Nostagia has never served me well. Perhaps that’s why until recently I’ve been ambivalent about the closing of CBGB’s, which has been a fixture on New York City’s Bowery for over 30 years.
For the last 11 years I’ve lived just a few blocks away from the club. And for at least as long I’ve listened years to the stories of friends who experienced a rite of passage at CBGB’s. Whether it was being pelted with spit from the audience while playing on a stage sanctified years earlier by the likes of the the Ramones, Patti Smith, Television, or Blondie, or simply getting drunk and vomiting in the bathroom or on the sidewalk outside, where know your favorite punk rocker once did the same.
By the time I moved to Manhattan in the early 90’s the punk scene was history and the club had taken a turn for the worse. I’ve been to CBGB’s many times over the past several years and other than a recent King Missile re-union gig, I don’t remember any of the names of the bands I’ve seen.
I almost found myself agreeing with those who’ve said CBGB’s is barely a shadow of its former self and should close because it had outlived its usefulness. But upon reflection I realize that’s nostalgia speaking. If we look at the present situation in downtown Manahttan, CBGB’s relevance is obvious. It is not just a historical landmark, but one of the last of an endangered species in Manhattan - a rock venue that books unknown bands while charging fans an affordable price.
The club’s presence becomes particularly important once you take a walk around the neighborhood. Hardcore punk has been replaced by hardcore real estate development. At first glance the change doesn’t seem so bad. I confess I don’t miss wading through the wasteland of junkies, pimps and dealers that once occupied the blocks between my home and CBGB’s. But in their place has come a different kind of degenerate culture, one based on cashing in on a bloated real estate market without regard for the history, culture or even the physical character of a neighborhood. Large blank condo complexes have replaced turn-of-the–century five and six story apartment buildings that defined the look of the area, a decidedly less commercial neighborhood than midtown or neighboring Soho, which underwent a similarly aggressive gentrification decades earlier.

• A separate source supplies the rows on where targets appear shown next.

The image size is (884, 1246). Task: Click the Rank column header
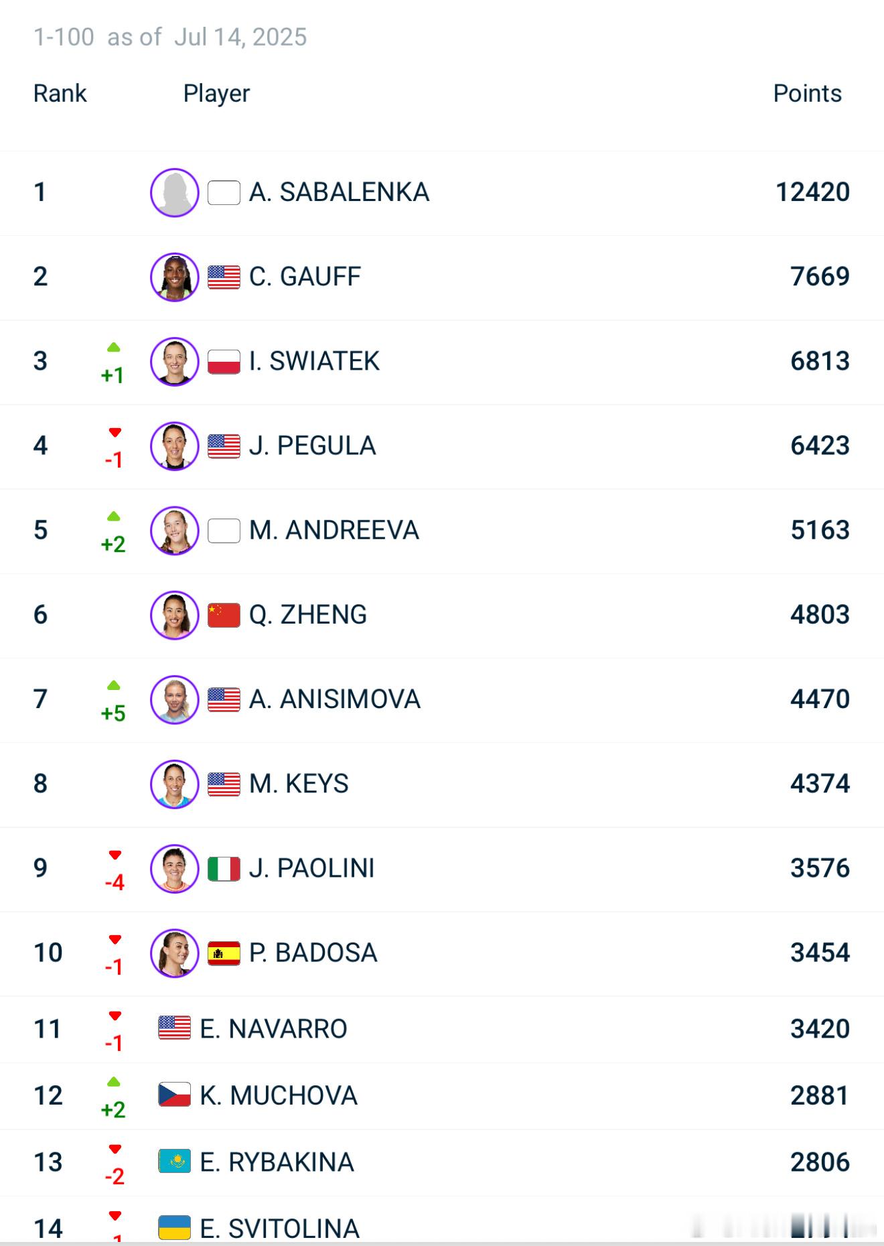60,94
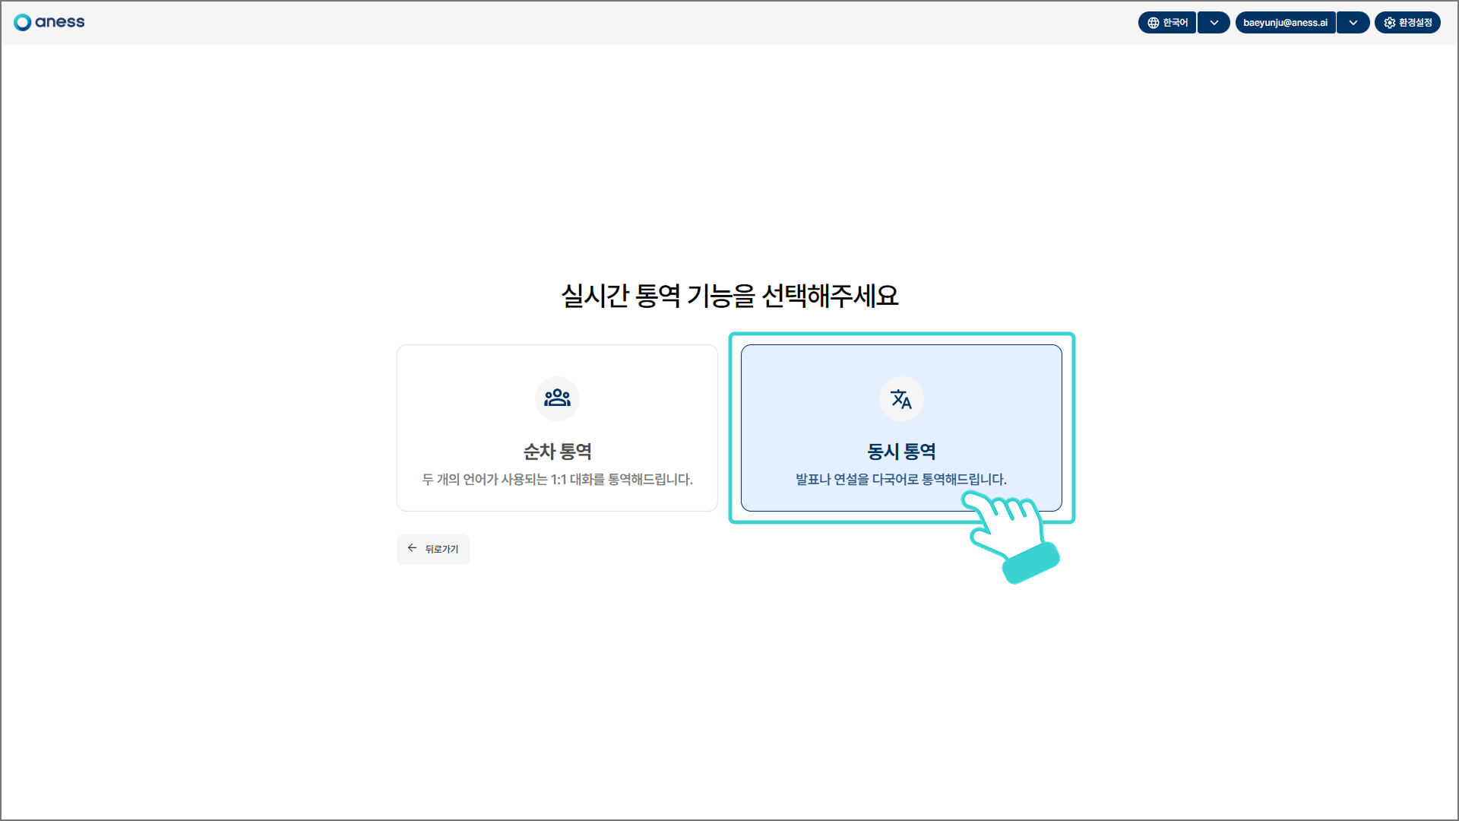
Task: Click the baeyunju@aness.ai account button
Action: click(1285, 23)
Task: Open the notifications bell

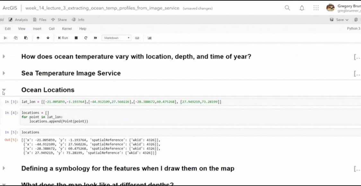Action: coord(302,8)
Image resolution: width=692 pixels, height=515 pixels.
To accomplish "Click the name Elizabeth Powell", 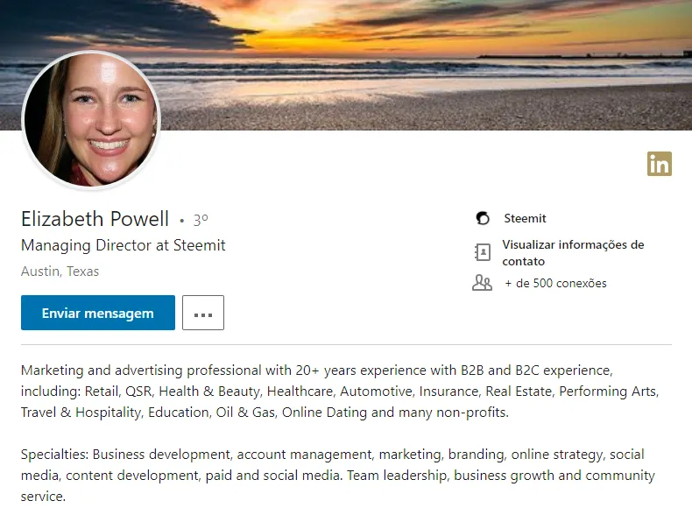I will (95, 219).
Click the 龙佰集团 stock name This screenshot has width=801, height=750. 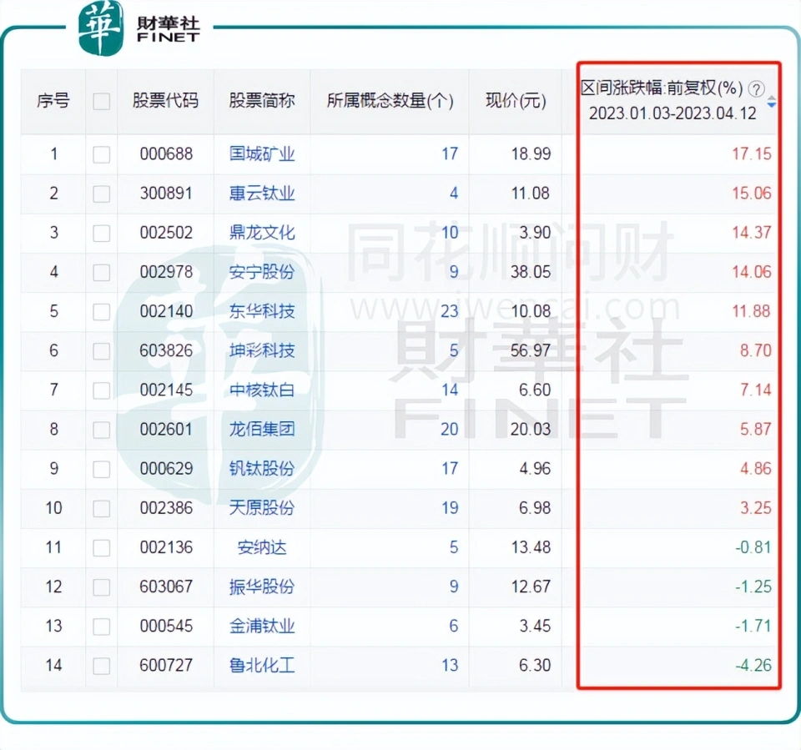point(262,430)
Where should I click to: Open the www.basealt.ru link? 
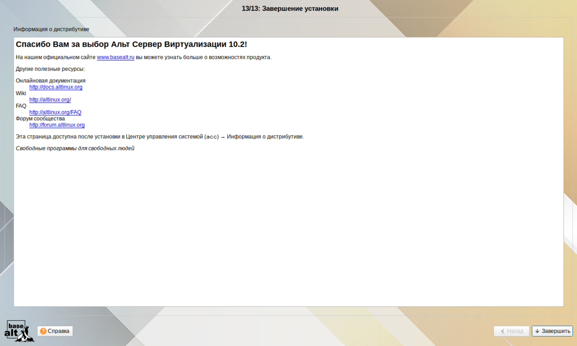coord(116,57)
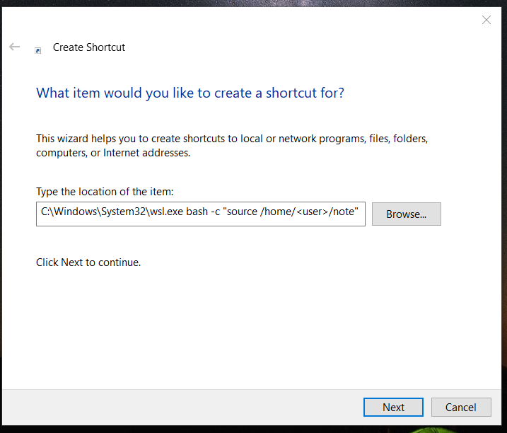Click 'bash -c' in the location text
The image size is (507, 433).
(204, 214)
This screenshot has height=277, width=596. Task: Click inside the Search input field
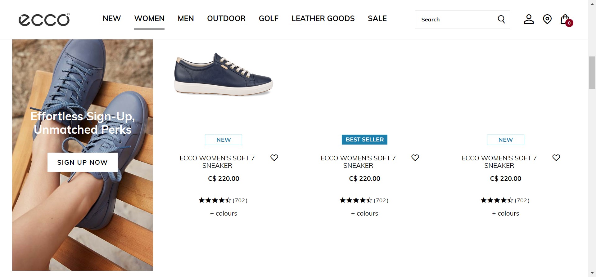click(x=455, y=20)
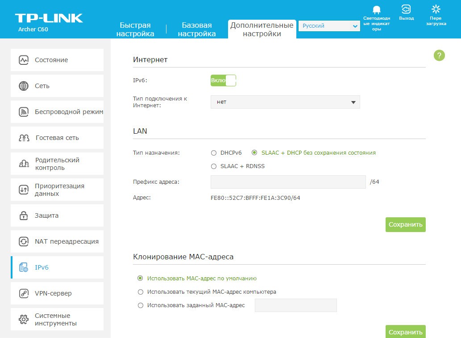Click the logout (Выход) icon

tap(406, 9)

How much does it cost to live on the Bowery now? Let’s just say that no hardcore band can match the obscenity of the neighborhood’s real estate prices.
Keeping CBGB’s open won’t halt excessive development or revitalize NYC’s rock scene, but it would remind those strolling down the new, sterilized Bowery that downtown was once culturally vital; that artists, musicians and poets once lived and worked here without commercial backing or a trust fund. That’s not nostalgia speaking, it is an acknowledgement of the urban pioneers who came here to make art and inadvertently created an environment that became attractive to a yuppie class with money. Stockbrokers and lawyers living in million dollar condos need to remember that the CBGB’s T-shirt they wear on the weekends isn’t just a hip fashion statement. It is the symbol of a creative force that was the result of an unusual coalescence of talented people in an environment that, no matter how economically depressed and downright hostile, allowed for a new powerful music to be created that was heard around the world.
Perhaps it is fitting that the interior of the club is being shipped in its entirety to Las Vegas, the place where family fun meets legalized prostitution. I don’t know where the club will fit into Sin City’s weird cultural mosh pit but it’s probably the best way to remember CB’s without auctioning off its hallowed urinals and barstools on Ebay.